Yesterday, the Mary Rose Trust celebrated the 20th anniversary of that momentous day when an estimated worldwide television audience of 60 million people watched as the hull of the Mary Rose broke the surface of the Solent after 437 years underwater.

Her raising in 1982 was the culmination of an 11-year underwater excavation programme following the wreck's rediscovery in 1971 by a team led by Alexander McKee. The event has become a seminal moment in maritime archaeology and a memory cherished in the south's nautical heritage.

Today, the hull is on permanent exhibition as part of Ports-mouth's historic dockyard, although the ship hall only re-opened on Thursday after a spell of being closed for engineering and electrical maintenance, but the Mary Rose Museum has been fully open.

Almost six million people have since visited the Mary Rose Ship Hall and Museum. The hull is currently undergoing an active conservation programme and the museum displays a selection of more than 1,000 artefacts retrieved from the wreck detailing the everyday life of the Tudor sailor on board.

Twenty years ago it was a rare individual whose imagination was not fired by the raising of the ship from the Solent seabed.

I stood on the sea wall at Southsea Castle the day the ship was brought to the surface by a team of divers from the Royal Engineers at Marchwood and can still remember that awesome sense of a link with the distant past, of tradition and maritime posterity.

The Mary Rose provides an extraordinary perspective of a time-warp. The ship lay silently on the Solent seabed for 50 years before Shakespeare began his great work, a century before the civil war, two centuries before the Jacobite Rebellion, three before Dickens and the Brntes, and four before the end of the Second World War.

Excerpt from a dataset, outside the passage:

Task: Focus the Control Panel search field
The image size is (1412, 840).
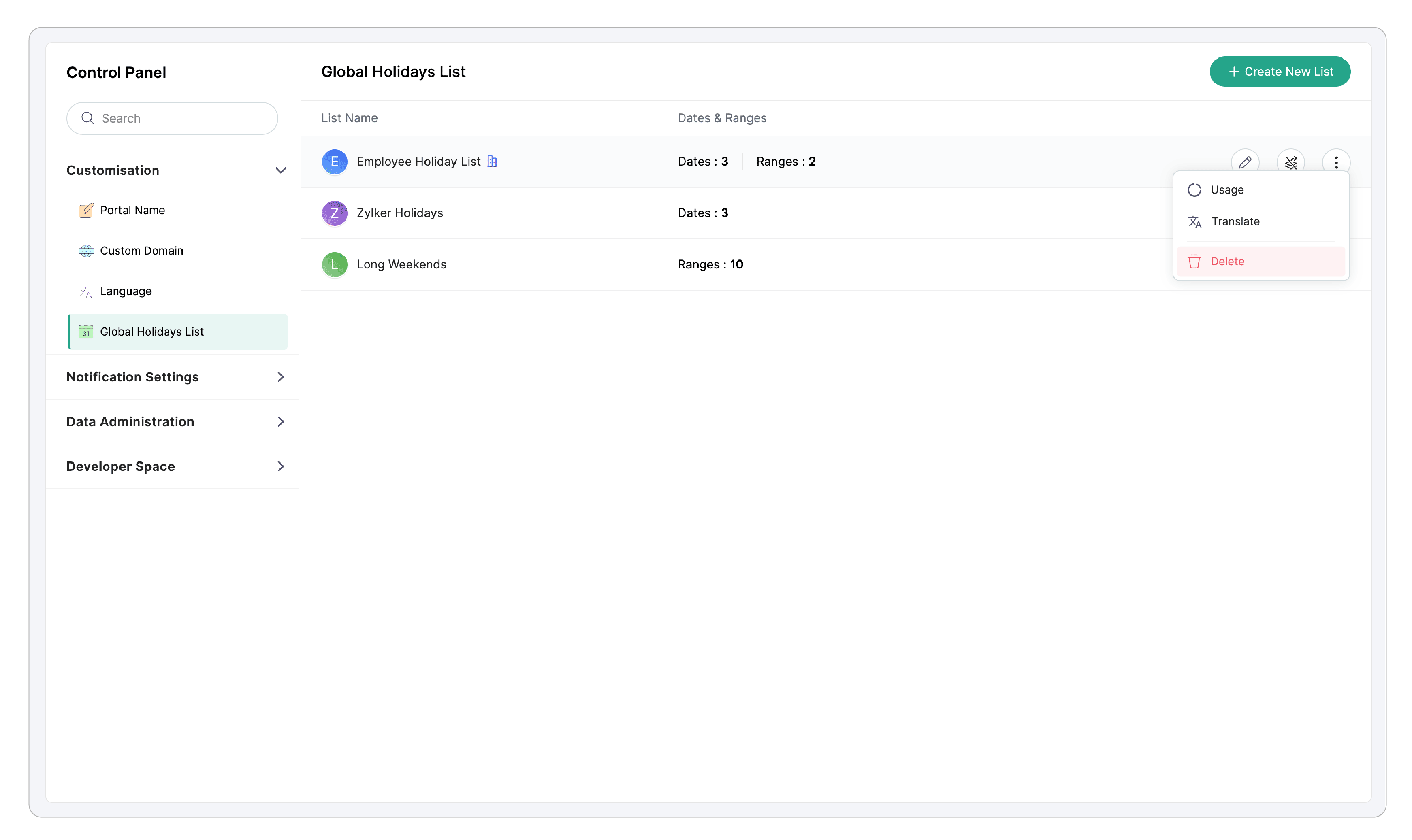Action: [181, 118]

The sense of impending anticipation the day that the remains of the hull was finally raised was immeasurable.

Prince Charles was a great supporter of the project and was on hand to watch the raising.

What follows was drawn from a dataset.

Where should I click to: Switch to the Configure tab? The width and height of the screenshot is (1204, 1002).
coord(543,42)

It was a marvellous achievement and one of the great moments of archaeology of the last century.

To those of us there at the time it was almost too good to be true as the first timbers rose above the surface of the water.

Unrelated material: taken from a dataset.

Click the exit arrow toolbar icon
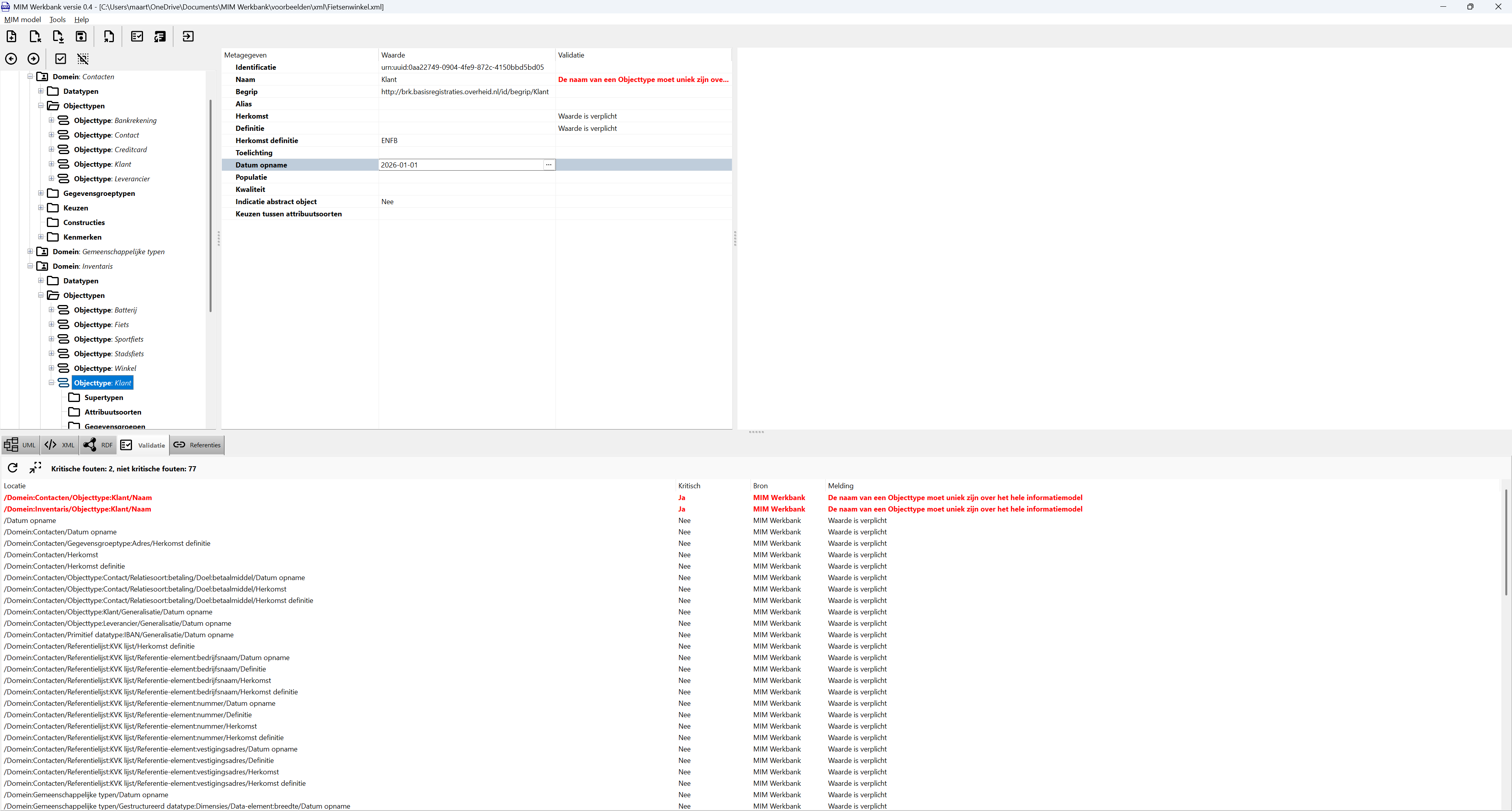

Then there was a sickening moment when with a mighty crash the lifting frame at one end smashed to within inches of the Mary Rose. It caused initial horror among supporters.

Securing pins were reinforced all round, and then the frame was lifted clear of the water and she hung there while a barge was manoeuvred into place.

Prince Charles toasted the success of the project and fourteen and a half hours after the project began, the Tudor warship made a triumphant entrance into harbour to a carnival atmosphere of boats, people, sirens, fireworks and thousands of flashing lights.

But in maritime history, the Mary Rose is significant because she is the only 16th century warship recovered and on display in the world.

Her design displays the evolution in naval tactics adopted by Henry VIII.

She was one of a new breed of ships, designed to cripple opponents at a distance, rather than replicate a land battle at sea by engaging at close quarters.

The weaponry recovered from her has been of vital importance in the study of domestic armament manufacture - an industry really developed by Henry VIII.

She sank on July 19, 1545 as she was about to stem a French invasion off the coast of Hampshire and the Isle of Wight.

Because of the rapidity of the sinking and its subsequent preservation in the Solent silt, the unique artefact assemblage is representative of the equipment, stores, armaments and personal possessions of the crew.

She has been likened to a Tudor time capsule.

The remains of the crew permit the study of the diet, diseases and occupation of a coherent population.

The development and use of conservation techniques by The Mary Rose Trust are at the forefront of world conservation practice.